Given we don’t know exactly how the parameters will be provided or the collection structure, we can’t really optimize this call (not unless we duplicate the code a bit, for instance, streamlining the implementation if there is an accumulator). But since we want this code to work for all cases, we will hope classes that include this module will provide implementations more aligned with their structure.

The code starts by verifying all parameters, if no parameters were provided, give it up, there’s nothing to do here. Then it starts checking which case we’re taking about here, the first check if operation and block are nil, if both are, it means the accumulator field will have to be the operation and that we don’t have an accumulator.

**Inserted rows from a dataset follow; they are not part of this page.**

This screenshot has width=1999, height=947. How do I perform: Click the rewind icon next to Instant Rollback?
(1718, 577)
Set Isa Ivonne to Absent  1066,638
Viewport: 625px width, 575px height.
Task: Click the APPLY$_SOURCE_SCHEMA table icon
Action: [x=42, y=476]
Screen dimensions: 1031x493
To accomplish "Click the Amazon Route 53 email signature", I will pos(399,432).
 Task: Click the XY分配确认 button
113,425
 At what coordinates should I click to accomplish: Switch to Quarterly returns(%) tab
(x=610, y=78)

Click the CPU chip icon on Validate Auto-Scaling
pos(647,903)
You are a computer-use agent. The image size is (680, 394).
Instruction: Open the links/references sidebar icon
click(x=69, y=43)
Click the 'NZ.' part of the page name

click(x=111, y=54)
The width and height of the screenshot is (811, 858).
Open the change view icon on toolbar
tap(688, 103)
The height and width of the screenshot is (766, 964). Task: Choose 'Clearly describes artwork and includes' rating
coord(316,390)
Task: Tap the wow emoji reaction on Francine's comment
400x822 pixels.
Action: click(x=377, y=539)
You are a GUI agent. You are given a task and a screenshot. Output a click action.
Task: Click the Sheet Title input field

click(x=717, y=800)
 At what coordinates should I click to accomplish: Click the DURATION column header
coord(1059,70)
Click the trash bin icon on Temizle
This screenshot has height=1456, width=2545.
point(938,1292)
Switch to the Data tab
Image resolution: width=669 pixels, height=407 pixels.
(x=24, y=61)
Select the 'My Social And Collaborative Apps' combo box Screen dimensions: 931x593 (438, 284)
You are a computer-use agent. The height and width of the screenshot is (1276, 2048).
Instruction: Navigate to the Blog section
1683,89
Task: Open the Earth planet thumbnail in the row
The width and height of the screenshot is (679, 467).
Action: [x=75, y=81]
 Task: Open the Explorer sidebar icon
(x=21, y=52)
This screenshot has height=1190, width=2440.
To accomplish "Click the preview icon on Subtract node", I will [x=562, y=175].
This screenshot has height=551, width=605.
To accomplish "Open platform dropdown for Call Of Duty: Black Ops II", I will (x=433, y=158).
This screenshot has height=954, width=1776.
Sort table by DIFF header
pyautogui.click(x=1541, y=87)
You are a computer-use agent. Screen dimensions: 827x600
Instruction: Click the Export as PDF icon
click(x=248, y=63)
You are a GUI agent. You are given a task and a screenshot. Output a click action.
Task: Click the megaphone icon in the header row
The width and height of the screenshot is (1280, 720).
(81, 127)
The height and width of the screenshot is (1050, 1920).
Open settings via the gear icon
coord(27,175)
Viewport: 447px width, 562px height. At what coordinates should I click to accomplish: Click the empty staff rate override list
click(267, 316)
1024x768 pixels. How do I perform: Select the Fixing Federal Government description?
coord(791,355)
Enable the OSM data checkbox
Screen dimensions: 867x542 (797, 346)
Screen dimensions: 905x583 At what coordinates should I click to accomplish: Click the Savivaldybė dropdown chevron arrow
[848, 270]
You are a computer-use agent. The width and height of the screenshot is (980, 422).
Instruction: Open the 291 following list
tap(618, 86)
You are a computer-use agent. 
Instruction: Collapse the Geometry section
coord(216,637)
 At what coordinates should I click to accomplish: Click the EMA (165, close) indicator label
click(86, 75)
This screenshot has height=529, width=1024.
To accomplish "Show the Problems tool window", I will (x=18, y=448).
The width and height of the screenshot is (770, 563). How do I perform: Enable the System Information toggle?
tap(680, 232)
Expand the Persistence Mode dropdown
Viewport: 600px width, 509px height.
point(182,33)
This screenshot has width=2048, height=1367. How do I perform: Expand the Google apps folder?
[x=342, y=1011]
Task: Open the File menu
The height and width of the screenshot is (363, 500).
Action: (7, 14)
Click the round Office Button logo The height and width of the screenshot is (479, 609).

Then we have the operation validation we had before and we reach another new piece, the check for the accumulator. If the accumulator is nil, we must pull the first item of the collection and we must also instruct the method to ignore the first iteration (as we have manually navigated to it).

Our new each loop now checks these special variables for the empty accumulator case so we can safely process the collection without duplicating the values. This would be a nice place for an optimization were we have the same loop we had before if there is an accumulator, you can definitely improve this method by including this change yourself.

And this concludes the reduce implementation, see if you can come up with better or faster solutions for this, there are definitely better options.

reduce magic

Now that we have reduce implemented, there are many methods that can be built around it, like min and max:

def min
  reduce do |accumulator,element|
    accumulator > element ? element : accumulator
  end
end

def max
  reduce do |accumulator,element|
    accumulator < element ? element : accumulator
  end
end

Since reduce already handles the empty case:

it 'produces nil if it is empty' do
  items = ArrayWrapper.new
  expect(items.max).to be_nil
end

And the single element case:

it 'produces 1 as the max result' do
  items = ArrayWrapper.new(1)
  expect(items.max).to eq(1)
end

Our min and max implementations don’t even have to care about it, all they have to do is to provide a block that does the comparison and returns the highest or smallest value found, all the looping and special case handling is done by the reduce function we wrote before. Quite powerful, isn’t it?

There are many other Enumerable methods you can implement just using reduce, like each_with_index, each_with_object, count, max_by, min_by and others, give it a try and complete the enumerable implementation using reduce whenever you can.

And here we end our Enumerable overview by implementing it in Ruby. The full source code for this example is available on github.